== Problems to solve ==
(a) In the list of ministerial posts below, what were the dates of service as Minister of Agriculture?
(b) Continue the list of ministerial posts below, starting after its last line.

== Text provided ==
┄┄┄┄┄┄┄┄┄┄

Minister of Finance
- In office 12 February – 24 March 1982
- President: Abdus Sattar
- Prime Minister: Shah Azizur Rahman

Minister of Agriculture
- In office 28 November 1981 – 11 February 1982
- President: Abdus Sattar
- Prime Minister: Shah Azizur Rahman

Minister of Planning
- In office 15 April 1979 – 27 November 1981
- President: Ziaur Rahman Abdus Sattar (acting)
- Prime Minister: Shah Azizur Rahman

State Minister of Agriculture and Forest
- In office 29 June 1978 – 6 April 1979
- President: Ziaur Rahman
- Prime Minister: Mashiur Rahman (acting)

┄┄┄┄┄┄┄┄┄┄

[Entries pointing to places in documents and screenshots]
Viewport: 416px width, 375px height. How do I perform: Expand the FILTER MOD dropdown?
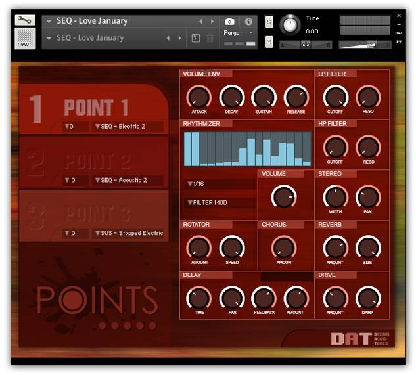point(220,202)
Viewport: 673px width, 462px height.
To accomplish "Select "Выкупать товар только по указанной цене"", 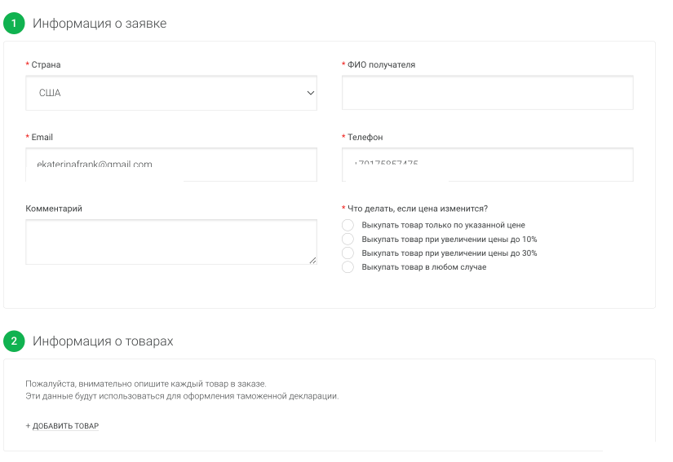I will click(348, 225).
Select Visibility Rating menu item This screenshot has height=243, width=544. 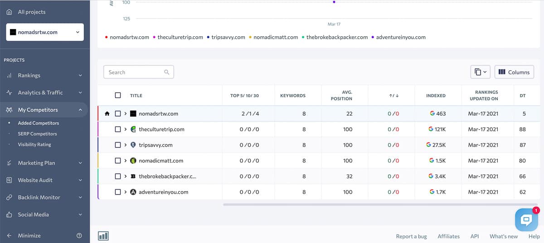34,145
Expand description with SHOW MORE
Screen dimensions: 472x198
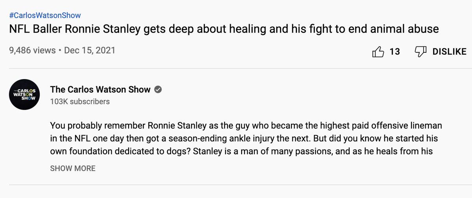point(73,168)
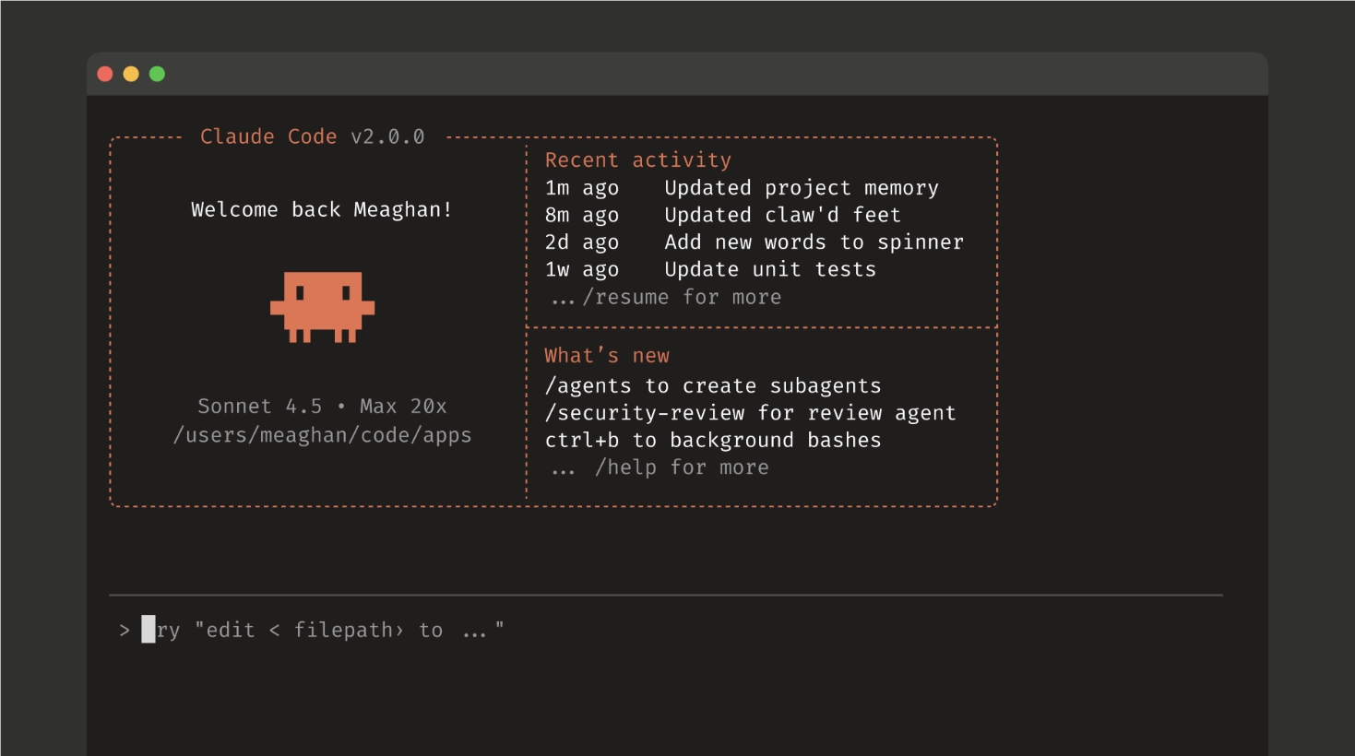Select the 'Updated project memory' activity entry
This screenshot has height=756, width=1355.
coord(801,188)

┄┄┄┄┄┄┄┄┄┄

== Answers to the problems ==
(a) 28 November 1981 to 11 February 1982.

(b)
Personal details
- Born: Chapai Nawabganj, Rajshahi Division, Bangladesh
- Died: 22 September 2008 London, United Kingdom
- Resting place: Banani Graveyard, Dhaka, Bangladesh
- Party: Bangladesh Nationalist Party
- Spouse: Hajera Mahtab
- Parent: Mahtabuddin Sarker (father);

= Fasihuddin Mahtab =

Bangladeshi researcher, technocrat and former minister

Fasihuddin Mahtab (ডঃ ফসিউদ্দিন মাহতাব), also spelt Fashiuddin Mahtab, was a Bangladeshi researcher, social worker and the secretary-general of BIRDEM and Diabetic Association of Bangladesh, as well as a member of President Ziaur Rahman's advisory council and later technocrat minister. He was also the son-in-law of BIRDEM founder Muhammad Ibrahim, who was also a member of the advisory council.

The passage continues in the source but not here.